* TASK TO CARRY OUT: Everything from the line containing "This screenshot has width=1280, height=720." through the final line of the records must be transcribed verbatim; nothing else belongs in the result.

* STUDY MATERIAL:
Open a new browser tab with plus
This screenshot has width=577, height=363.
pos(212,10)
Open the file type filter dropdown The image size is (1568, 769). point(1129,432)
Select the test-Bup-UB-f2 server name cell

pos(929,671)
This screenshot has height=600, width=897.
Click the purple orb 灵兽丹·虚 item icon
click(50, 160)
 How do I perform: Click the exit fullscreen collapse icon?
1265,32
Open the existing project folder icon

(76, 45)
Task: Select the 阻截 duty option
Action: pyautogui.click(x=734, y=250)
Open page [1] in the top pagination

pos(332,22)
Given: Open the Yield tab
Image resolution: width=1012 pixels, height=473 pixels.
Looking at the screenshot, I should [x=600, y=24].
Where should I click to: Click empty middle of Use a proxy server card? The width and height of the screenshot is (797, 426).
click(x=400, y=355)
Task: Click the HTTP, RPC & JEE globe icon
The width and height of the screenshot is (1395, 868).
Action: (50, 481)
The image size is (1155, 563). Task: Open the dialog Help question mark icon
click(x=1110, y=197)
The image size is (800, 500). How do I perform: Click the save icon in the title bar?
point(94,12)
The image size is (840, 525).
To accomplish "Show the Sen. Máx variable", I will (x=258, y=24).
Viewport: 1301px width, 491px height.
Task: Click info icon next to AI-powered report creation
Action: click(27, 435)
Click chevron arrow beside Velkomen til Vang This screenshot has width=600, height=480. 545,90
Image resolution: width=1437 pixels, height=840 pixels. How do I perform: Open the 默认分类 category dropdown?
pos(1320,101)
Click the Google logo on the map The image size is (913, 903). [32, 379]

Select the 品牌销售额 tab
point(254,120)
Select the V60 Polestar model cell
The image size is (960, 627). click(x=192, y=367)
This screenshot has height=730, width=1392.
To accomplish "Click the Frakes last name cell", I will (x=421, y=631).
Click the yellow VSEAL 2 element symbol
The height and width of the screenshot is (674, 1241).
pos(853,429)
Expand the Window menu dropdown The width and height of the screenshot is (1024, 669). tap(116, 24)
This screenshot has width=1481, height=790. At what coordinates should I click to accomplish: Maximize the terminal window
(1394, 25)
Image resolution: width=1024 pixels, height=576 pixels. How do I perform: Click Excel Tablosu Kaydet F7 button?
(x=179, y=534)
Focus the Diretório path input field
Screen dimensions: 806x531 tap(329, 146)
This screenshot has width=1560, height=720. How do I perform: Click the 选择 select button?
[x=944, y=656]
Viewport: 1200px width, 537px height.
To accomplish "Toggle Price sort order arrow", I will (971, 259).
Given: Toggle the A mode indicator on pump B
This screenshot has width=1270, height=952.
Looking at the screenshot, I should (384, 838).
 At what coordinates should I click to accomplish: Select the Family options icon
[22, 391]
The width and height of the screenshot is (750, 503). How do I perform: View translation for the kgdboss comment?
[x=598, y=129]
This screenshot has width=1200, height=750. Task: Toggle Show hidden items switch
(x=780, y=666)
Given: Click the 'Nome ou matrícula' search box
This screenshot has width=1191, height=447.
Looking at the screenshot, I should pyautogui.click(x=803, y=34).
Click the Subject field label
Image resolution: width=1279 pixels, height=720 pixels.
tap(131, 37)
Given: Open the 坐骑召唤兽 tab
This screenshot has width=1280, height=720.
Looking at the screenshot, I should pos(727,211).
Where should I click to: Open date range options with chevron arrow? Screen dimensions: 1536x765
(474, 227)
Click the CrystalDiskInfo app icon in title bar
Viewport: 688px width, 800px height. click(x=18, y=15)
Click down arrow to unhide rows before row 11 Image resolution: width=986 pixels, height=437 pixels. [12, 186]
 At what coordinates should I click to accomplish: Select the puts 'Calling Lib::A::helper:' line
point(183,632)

* THE ANSWER:
This screenshot has width=1280, height=720.
Looking at the screenshot, I should pos(727,211).
Where should I click to: Open date range options with chevron arrow? Screen dimensions: 1536x765
(474, 227)
Click the CrystalDiskInfo app icon in title bar
Viewport: 688px width, 800px height. click(x=18, y=15)
Click down arrow to unhide rows before row 11 Image resolution: width=986 pixels, height=437 pixels. [12, 186]
 At what coordinates should I click to accomplish: Select the puts 'Calling Lib::A::helper:' line
point(183,632)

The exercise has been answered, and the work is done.